In brief: Moscow woman dies in U.S. 95 collision

MONDAY, NOV. 18, 2013

A Moscow, Idaho, woman was killed Saturday night when she lost control of her car on an icy road south of Worley and crossed into the path of an oncoming vehicle.

Donna L. Lefors, 85, died in the accident on U.S. 95 just after 8 p.m., the Idaho State Police said.

Lefors was traveling southbound on the highway and crossed into the northbound lane, where her car was struck by Florencio S. Espana, 46, of Worley. Espana was injured and taken to Kootenai Health in Coeur d’Alene.

The highway was blocked about 45 minutes. Coeur d’Alene Tribal Police assisted. The crash is under investigation.

49 Degrees North opens slopes first

Skiers and snowboarders hit the slopes Sunday at 49 Degrees North Mountain Resort. It’s the first hill to open this season in the Inland Northwest.

Located near Chewelah, 49 Degrees North benefited from fresh powder from Friday’s storm. The resort enticed patrons with an early-season lift ticket price of $20.

On the Idaho-Montana border, Lookout Pass – often the first resort to open – is set to start up Thursday. Mt. Spokane is eyeing a Dec. 7 opening. Other resorts have yet to announce opening days.
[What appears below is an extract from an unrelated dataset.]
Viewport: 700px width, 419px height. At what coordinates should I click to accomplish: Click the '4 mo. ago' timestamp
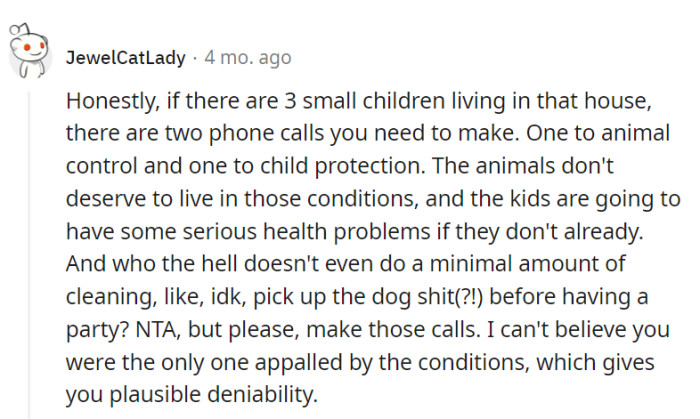[x=247, y=58]
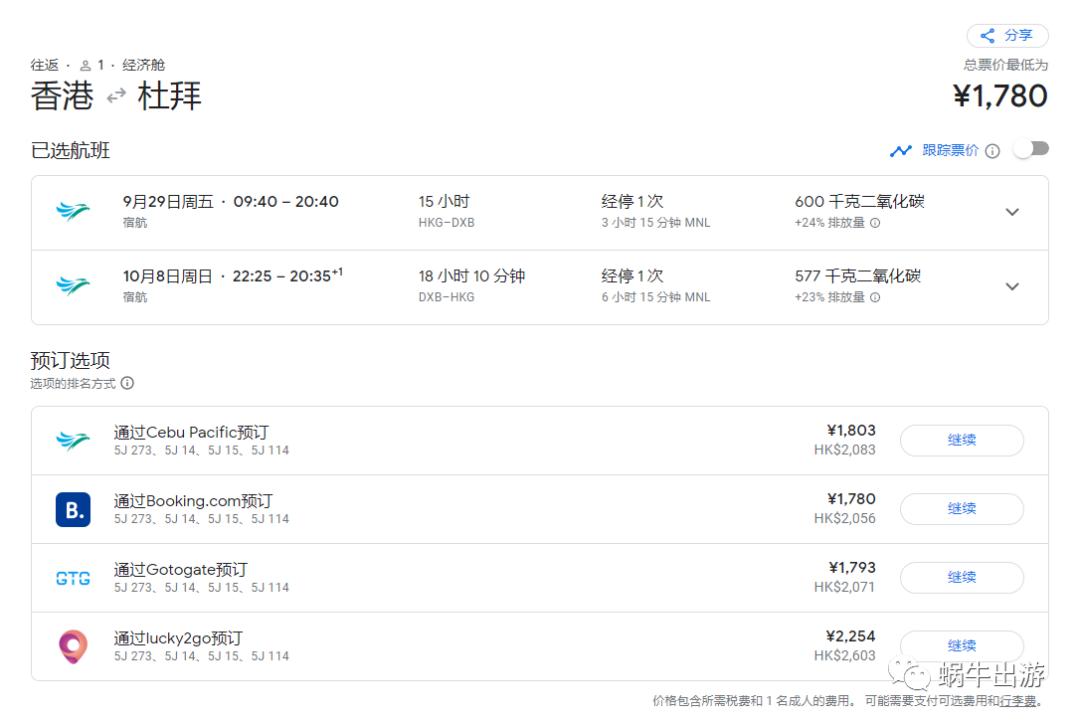Open the 分享 share option
Viewport: 1080px width, 723px height.
point(1007,35)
SeaTac wage vote may go to recount

SEATTLE – Voting in the heavily contested $15 minimum wage ballot initiative is so close that the SeaTac measure will likely go to a recount, supporters say.

With a lead of just 46 votes, proponents said they expect an opposition group to pay the money – possibly less than $1,000 – needed to conduct a new count.

The proposal requires a $15 minimum wage for many workers in and around Seattle-Tacoma International Airport.

Gary Smith, a spokesman for opposition group Common Sense SeaTac, said officials with the campaign discussed the prospect of a recount Friday morning. No decisions have been made, Smith said.

King County officials are working to count the final batches of votes.

Minor earthquake hits near Tri-Cities

RICHLAND – A small earthquake was reported near Richland on Sunday, but there were no reports of any damage.

The U.S. Geological Survey said the magnitude-3.2 quake hit about 8 miles north of the city at 6:47 a.m.

The Tri-City Herald reported that the quake appeared to be in the same area as a 3.4-magnitude quake that some residents felt two years ago.

The Department of Energy is conducting an updated assessment of the danger of an earthquake at Hanford Nuclear Reservation.